Mayor Paul Soglin, 73, was first elected to office in 1973 after three terms on the city council and has served 22 years in that position off and on since, most recently from 2011 until now.
When he wasn’t mayor, Soglin worked as an attorney and consultant, including at health care software giant, Epic.
So who might replace Soglin as Madison’s next mayor? So far, three people with local government experience have announced their candidacy: Alder Maurice Cheeks of District 10 and former city council members, Satya Rhodes-Conway and Brenda Konkel.
Cheeks currently represents parts of the southwest, near-west, and west sides of town. Rhodes-Conway now works as a U-W Madison think tank center on Wisconsin Strategy. Konkel serves as the executive director of the Tenant Resource Center.
Soglin calls Rhodes-Conway “far superior in every way” to the other candidates who have already announced. But others still have time to join the field: Soglin announced he won’t be seeking re-election early to give anyone looking to run for mayor adequate time to make their case before the primary election in February 2019. The mayor’s office is up for election April 2.
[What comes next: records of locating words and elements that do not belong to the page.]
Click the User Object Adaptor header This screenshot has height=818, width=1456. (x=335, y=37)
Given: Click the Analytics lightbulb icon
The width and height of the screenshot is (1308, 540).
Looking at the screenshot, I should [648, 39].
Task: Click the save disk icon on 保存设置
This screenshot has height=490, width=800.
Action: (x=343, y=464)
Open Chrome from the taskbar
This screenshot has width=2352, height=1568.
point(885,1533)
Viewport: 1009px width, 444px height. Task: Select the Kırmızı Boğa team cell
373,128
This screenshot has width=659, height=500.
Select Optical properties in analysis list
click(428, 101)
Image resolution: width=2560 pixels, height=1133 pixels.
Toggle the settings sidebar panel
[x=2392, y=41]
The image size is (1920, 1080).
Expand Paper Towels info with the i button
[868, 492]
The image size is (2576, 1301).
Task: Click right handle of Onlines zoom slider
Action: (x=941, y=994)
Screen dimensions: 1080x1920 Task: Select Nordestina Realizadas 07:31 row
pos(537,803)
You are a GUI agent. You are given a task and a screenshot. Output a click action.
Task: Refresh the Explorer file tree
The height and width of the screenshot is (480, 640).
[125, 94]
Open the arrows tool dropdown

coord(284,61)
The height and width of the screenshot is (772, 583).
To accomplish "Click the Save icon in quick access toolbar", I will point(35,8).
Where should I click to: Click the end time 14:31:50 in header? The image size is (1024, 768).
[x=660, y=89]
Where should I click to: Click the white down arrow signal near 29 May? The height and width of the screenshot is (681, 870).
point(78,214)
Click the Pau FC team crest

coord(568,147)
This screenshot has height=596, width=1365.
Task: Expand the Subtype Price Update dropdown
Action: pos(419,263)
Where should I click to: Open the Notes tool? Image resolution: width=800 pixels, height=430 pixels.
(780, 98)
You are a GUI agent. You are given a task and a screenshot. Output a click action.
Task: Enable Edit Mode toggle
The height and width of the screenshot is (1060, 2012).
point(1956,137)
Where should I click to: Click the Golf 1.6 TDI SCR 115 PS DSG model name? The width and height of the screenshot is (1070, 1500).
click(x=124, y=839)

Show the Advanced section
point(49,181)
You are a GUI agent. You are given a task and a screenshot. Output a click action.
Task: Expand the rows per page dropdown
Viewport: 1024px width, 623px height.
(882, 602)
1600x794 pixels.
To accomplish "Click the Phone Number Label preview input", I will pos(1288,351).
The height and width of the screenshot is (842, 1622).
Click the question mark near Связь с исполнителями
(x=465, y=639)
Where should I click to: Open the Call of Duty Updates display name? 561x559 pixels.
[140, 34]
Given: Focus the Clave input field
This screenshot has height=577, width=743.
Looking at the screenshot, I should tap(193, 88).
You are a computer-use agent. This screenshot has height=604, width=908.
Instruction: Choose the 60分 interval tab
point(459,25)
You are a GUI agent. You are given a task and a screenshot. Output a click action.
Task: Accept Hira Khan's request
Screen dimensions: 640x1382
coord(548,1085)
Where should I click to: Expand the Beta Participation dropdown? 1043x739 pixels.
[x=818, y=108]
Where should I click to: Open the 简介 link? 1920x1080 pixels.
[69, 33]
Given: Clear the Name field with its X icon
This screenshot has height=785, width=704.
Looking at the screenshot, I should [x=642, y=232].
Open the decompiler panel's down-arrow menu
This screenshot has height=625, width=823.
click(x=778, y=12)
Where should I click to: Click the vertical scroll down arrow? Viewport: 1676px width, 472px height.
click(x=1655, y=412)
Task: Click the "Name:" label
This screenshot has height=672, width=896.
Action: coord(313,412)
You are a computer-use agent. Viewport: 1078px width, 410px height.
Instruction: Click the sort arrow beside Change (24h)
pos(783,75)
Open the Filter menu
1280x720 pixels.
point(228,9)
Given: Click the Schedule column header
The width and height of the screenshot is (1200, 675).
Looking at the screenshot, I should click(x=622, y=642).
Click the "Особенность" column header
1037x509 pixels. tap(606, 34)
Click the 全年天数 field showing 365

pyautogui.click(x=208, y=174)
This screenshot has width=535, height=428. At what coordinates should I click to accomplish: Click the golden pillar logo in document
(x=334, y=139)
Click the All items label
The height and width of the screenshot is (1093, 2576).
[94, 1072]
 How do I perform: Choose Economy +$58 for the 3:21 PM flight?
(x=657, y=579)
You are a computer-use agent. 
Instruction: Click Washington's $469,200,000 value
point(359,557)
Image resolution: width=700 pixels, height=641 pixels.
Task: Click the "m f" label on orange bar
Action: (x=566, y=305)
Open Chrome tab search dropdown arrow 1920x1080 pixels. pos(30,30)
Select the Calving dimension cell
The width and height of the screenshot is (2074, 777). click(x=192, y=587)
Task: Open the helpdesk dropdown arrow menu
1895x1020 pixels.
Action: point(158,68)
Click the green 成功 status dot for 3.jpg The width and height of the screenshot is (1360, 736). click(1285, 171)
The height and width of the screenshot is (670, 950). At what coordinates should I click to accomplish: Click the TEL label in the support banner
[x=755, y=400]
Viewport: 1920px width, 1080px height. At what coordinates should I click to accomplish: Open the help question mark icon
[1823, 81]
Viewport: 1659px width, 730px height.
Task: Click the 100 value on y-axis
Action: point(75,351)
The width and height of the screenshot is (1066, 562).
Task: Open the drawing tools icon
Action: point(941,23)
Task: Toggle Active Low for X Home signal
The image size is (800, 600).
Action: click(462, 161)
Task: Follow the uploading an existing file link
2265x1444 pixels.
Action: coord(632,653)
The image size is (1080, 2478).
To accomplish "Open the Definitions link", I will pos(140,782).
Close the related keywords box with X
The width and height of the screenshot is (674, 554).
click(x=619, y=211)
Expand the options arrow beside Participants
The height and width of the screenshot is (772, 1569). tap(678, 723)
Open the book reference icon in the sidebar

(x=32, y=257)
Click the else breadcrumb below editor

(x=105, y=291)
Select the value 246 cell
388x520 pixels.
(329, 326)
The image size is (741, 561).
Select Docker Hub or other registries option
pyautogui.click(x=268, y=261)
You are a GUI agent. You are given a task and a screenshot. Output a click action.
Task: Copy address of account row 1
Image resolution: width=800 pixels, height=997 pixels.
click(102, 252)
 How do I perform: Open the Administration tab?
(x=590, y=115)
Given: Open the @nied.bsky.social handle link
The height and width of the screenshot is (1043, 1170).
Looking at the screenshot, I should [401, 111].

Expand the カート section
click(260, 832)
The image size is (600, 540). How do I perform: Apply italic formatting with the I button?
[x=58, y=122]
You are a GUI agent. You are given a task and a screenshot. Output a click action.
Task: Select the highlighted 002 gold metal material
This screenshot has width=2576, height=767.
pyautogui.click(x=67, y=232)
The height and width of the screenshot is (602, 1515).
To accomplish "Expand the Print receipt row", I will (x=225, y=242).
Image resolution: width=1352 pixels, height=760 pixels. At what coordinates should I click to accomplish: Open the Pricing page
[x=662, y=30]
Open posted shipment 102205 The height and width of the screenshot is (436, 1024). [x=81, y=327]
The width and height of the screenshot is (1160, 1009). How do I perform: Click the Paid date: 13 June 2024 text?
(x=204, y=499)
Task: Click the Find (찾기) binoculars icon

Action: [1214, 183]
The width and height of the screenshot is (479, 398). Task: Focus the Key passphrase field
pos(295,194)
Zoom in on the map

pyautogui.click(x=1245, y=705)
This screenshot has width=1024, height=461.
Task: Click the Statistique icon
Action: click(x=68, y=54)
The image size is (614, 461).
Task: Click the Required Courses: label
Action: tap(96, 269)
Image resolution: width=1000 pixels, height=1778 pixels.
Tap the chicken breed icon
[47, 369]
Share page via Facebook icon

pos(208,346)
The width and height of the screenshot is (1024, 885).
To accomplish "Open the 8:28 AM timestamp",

As for Soglin, he isn’t ready to leave politics entirely. He’s currently seeking the Democratic nomination for governor against Scott Walker. He says one of the factors in his decision not to seek re-election was to show Wisconsin voters he is committed to his gubernatorial run.
Soglin and the other Democratic contenders for governor will be on the ballot August 14 for the primary election.
Soglin has more than half a year to go as Madison’s mayor, and he says he still has a lot he hopes to get done. As he finishes out his third and final mayoral term, Soglin says his priorities will be continuing efforts to reduce violence and improve safety in the city.
The State Journal asked him whether leaving office could impact major projects like the Madison Public Market on the East Side, the downtown Judge Doyle Square development, or the revitalization of the former Oscar Mayer plant.
Soglin says if they get the “right mayor and the right leadership,” those projects should continue smoothly.
As for what Soglin hopes the next mayor will do, he cautions both the next mayor and the city council to remain focused on Madison’s debt service, which he has tried to rein in since taking office. This year, the city will spend about 16-percent of its general fund to pay back debt accrued from borrowing for capital improvements and projects.